Toxicity and Safety Thresholds
Toxicity reports, such as those in the New England Journal of Medicine (2021, accessible at [https://www.nejm.org/doi/full/10.1056/NEJMc2114907]), highlight risks with veterinary formulations or inappropriate dosing. Cases involved doses up to 125 mg (approximately 1786 μg/kg for a 70 kg person), leading to symptoms like altered mental status, especially with repeated dosing every other day or twice weekly. A PubMed study from 2022 (accessible at [https://pubmed.ncbi.nlm.nih.gov/36374218/]) noted chronic daily use of 13.5 mg (about 193 μg/kg for 70 kg) over 3.8 weeks caused milder toxicity, suggesting daily standard doses over weeks can accumulate to unsafe levels.

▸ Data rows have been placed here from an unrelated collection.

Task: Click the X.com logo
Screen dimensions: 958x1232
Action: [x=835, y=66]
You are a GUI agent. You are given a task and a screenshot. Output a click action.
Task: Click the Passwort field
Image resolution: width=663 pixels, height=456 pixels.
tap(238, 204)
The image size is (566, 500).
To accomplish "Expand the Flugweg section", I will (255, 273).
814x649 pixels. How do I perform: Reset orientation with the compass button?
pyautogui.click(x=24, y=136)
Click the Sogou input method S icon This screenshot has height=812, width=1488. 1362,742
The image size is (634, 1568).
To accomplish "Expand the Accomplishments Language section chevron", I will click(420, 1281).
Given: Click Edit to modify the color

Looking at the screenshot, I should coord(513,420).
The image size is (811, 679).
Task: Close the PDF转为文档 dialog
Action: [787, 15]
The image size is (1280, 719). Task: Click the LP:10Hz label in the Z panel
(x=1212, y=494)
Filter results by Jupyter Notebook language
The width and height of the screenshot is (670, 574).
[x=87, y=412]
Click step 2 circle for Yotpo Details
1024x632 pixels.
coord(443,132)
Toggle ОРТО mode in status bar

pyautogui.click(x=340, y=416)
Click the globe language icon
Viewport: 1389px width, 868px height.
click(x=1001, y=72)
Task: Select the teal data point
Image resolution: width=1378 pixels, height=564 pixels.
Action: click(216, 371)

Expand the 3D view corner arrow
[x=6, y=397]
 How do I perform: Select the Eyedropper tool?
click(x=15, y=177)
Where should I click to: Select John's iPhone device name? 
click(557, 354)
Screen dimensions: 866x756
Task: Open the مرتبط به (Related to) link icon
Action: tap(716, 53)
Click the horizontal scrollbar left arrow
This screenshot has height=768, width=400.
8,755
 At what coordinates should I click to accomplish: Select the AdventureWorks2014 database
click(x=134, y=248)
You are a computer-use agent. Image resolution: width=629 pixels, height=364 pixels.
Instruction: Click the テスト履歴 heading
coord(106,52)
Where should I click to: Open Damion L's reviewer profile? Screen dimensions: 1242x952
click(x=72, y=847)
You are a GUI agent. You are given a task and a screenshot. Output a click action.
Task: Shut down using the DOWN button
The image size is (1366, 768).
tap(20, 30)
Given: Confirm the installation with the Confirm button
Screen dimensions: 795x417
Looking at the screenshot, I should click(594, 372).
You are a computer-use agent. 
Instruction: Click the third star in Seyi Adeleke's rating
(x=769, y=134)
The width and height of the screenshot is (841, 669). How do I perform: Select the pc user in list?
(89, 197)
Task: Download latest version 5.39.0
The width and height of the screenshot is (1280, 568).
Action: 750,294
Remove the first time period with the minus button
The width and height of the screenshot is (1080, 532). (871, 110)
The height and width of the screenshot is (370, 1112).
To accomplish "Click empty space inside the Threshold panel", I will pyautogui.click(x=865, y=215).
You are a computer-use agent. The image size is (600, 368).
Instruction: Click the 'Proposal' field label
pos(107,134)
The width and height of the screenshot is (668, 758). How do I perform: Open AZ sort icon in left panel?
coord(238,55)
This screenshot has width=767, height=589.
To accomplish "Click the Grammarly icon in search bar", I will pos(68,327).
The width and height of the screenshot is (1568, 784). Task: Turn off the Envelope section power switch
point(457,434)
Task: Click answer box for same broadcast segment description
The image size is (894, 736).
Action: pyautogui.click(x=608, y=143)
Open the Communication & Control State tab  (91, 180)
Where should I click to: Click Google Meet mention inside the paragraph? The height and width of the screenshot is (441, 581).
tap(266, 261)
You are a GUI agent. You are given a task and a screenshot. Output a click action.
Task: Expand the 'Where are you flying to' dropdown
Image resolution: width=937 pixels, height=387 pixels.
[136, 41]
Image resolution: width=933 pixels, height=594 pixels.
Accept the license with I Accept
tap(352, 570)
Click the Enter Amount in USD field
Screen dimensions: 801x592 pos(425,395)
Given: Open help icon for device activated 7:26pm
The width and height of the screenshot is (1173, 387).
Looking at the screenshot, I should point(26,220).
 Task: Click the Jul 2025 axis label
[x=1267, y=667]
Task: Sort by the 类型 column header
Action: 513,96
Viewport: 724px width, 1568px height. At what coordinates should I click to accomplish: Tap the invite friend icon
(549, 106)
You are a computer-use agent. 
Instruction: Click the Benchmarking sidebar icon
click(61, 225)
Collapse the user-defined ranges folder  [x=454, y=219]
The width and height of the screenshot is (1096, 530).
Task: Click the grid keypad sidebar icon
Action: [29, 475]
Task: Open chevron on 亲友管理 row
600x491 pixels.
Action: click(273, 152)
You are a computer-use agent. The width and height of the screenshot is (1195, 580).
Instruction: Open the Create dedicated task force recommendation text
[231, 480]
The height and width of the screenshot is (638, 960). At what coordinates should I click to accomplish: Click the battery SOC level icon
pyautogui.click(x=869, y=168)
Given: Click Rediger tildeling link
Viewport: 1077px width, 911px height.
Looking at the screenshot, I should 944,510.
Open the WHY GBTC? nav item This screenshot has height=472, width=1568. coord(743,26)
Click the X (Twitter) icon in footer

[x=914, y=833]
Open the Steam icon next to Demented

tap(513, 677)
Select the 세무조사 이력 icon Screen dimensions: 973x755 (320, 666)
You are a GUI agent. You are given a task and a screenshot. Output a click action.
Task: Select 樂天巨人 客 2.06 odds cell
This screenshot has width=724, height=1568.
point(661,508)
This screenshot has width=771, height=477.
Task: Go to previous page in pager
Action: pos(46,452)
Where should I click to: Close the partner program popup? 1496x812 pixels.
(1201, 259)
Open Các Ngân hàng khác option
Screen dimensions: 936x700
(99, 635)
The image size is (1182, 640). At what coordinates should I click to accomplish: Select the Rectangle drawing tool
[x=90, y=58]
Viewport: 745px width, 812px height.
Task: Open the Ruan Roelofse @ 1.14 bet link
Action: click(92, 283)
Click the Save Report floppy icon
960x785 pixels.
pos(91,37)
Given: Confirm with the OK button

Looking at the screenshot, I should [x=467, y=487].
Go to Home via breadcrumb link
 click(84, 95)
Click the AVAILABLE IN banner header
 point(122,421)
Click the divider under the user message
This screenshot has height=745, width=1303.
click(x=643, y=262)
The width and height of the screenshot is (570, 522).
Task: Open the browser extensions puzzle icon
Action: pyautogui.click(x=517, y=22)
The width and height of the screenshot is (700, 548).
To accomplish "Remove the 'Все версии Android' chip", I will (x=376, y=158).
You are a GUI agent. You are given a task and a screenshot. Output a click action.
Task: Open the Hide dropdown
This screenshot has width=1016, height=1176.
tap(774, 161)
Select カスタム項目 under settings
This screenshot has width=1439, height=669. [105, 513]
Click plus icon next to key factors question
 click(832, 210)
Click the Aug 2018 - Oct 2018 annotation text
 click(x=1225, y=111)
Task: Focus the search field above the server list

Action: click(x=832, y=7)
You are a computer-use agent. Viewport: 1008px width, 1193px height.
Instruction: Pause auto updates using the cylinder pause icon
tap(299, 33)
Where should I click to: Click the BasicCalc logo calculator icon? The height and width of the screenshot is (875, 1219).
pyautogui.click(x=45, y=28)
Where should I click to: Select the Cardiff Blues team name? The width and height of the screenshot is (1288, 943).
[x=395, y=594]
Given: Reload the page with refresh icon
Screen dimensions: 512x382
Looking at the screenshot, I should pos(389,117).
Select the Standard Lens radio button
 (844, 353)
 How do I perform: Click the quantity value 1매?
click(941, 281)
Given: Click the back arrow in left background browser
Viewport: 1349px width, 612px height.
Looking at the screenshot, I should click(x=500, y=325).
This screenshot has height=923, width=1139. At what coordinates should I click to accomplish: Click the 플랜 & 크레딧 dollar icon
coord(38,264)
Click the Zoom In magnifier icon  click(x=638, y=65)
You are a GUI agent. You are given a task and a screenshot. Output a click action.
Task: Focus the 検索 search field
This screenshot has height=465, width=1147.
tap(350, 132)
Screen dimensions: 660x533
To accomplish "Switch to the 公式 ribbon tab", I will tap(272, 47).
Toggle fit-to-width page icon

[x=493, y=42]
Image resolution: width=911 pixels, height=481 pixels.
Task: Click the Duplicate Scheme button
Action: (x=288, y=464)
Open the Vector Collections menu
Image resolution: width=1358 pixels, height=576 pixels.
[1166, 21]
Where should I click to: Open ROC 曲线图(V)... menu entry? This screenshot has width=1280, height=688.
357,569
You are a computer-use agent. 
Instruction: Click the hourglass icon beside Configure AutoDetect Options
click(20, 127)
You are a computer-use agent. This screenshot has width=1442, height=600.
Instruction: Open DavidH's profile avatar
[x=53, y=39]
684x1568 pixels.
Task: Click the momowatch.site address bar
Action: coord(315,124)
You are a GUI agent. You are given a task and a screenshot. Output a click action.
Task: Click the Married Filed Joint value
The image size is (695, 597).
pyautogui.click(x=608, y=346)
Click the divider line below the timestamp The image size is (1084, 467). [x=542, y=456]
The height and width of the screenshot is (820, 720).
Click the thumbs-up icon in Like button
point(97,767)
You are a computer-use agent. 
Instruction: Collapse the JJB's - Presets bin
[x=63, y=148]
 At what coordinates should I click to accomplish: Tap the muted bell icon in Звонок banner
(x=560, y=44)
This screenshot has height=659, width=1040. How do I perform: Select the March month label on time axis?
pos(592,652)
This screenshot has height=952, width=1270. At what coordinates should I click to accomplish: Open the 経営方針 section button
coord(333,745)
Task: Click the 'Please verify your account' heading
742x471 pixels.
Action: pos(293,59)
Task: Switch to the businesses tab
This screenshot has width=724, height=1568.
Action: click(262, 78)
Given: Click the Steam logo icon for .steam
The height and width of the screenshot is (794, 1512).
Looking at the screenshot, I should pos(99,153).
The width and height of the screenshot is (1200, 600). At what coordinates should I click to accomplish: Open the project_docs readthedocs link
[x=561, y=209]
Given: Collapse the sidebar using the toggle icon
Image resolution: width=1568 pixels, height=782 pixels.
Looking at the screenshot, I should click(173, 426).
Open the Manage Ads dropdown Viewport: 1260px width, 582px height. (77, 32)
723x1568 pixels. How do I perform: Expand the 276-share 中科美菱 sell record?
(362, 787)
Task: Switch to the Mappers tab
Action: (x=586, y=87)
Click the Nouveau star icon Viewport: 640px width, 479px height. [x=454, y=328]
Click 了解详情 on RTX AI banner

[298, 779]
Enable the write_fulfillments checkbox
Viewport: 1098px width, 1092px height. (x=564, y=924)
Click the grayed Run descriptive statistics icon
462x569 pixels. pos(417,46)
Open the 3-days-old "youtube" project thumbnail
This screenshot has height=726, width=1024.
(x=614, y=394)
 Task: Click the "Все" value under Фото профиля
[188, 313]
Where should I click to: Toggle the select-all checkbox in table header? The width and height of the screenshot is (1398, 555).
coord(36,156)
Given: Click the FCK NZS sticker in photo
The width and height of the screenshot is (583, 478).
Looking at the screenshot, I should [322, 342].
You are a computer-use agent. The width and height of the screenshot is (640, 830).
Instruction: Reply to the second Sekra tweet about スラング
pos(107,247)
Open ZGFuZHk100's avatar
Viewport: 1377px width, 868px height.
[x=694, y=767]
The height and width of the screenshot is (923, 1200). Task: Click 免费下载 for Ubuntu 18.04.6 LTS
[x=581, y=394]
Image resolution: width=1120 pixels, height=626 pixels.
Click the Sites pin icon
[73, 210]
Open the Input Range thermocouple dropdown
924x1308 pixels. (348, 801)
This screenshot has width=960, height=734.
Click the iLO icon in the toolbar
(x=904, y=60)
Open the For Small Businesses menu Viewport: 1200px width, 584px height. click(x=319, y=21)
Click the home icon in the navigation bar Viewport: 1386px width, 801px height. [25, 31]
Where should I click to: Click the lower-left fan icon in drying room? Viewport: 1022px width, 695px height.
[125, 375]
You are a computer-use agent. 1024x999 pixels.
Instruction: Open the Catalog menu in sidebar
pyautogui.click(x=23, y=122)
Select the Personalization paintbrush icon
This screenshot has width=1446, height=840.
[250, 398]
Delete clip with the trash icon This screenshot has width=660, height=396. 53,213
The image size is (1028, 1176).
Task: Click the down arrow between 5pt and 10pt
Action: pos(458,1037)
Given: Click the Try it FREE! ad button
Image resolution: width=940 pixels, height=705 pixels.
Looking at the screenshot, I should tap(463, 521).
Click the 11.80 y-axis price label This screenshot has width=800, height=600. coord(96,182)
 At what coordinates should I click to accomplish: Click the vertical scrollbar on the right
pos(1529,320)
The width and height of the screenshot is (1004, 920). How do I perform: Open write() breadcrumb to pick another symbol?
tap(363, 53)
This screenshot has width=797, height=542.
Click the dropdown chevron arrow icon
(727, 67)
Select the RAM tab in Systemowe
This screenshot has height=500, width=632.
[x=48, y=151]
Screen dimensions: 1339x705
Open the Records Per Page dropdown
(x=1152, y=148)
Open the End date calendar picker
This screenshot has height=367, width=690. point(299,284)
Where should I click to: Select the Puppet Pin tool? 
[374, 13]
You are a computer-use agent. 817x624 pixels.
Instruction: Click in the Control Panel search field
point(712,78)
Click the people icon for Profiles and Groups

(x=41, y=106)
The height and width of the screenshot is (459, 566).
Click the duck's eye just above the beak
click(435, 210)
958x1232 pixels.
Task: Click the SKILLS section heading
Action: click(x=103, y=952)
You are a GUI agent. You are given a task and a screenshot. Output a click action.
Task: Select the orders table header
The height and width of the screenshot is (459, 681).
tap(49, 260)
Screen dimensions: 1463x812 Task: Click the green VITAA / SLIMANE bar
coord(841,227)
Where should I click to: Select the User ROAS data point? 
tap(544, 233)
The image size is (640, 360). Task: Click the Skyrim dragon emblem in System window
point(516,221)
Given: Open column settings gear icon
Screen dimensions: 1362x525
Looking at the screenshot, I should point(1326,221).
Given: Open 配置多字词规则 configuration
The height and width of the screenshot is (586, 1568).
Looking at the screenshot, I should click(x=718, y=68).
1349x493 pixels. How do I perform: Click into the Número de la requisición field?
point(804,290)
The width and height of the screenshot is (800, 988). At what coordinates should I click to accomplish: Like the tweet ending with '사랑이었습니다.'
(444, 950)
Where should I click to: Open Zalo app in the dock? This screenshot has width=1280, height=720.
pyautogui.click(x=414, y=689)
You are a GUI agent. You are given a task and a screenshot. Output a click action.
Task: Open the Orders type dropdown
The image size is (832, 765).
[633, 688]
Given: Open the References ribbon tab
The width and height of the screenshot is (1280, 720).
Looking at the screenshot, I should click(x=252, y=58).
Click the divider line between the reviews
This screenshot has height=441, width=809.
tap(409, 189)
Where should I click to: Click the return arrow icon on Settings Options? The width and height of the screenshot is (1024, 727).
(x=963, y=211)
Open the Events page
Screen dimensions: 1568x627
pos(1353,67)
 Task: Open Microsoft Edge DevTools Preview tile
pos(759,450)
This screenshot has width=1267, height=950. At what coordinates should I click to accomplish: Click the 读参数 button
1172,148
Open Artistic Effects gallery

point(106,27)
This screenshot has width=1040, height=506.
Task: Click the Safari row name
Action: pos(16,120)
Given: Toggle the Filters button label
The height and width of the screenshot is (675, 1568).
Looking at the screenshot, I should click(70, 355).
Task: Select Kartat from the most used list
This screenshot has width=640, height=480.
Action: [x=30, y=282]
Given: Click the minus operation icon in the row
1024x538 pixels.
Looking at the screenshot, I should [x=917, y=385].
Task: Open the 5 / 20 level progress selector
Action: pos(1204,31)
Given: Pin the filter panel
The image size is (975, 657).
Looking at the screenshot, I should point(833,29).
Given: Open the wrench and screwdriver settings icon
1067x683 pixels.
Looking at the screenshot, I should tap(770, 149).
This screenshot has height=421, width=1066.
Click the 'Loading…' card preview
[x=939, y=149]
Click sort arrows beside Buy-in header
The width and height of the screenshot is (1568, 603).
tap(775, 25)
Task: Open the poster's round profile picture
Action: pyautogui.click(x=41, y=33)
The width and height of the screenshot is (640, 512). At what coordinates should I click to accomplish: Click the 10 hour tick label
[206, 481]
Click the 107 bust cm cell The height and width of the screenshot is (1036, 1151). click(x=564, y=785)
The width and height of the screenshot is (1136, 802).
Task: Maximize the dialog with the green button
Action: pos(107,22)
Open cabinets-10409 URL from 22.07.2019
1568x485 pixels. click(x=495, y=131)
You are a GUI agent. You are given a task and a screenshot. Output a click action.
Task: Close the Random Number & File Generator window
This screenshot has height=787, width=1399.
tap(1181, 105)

The Guzzo study’s finding that 2000 μg/kg was safe contrasts with some toxicity cases, likely due to controlled settings versus self-medication with veterinary products. Pharmacokinetic analysis shows minimal accumulation with dosing every 48 hours or more, supporting spaced high-dose regimens.
Comparative Analysis of Protocols
To summarize the longest and safest protocols with high dosages, consider the following table, which outlines key regimens from clinical studies:

Protocol	Dose per Administration	Frequency/Duration	Total Dose (for 70 kg)	Safety Notes
Guzzo et al. Single Dose	Up to 2000 μg/kg	Single dose	140 mg	Safe, no CNS toxicity, tested in healthy adults, adverse events similar to placebo.
JAMA COVID-19 Trial	600 μg/kg/day	Daily for 6 days	252 mg (3600 μg/kg total)	Safe, minimal serious adverse events, some visual disturbances, short-term use.
Crusted Scabies (CDC)	200 μg/kg	Up to 7 doses over 29 days	98 mg (1400 μg/kg total)	Safe, standard dose, spaced to minimize accumulation, used in severe cases.
Strongyloidiasis (Severe)	200 μg/kg/day	Daily until clear, weeks	Variable, e.g., 140 mg/week	Safe at standard dose, prolonged use reported, higher daily doses not standard.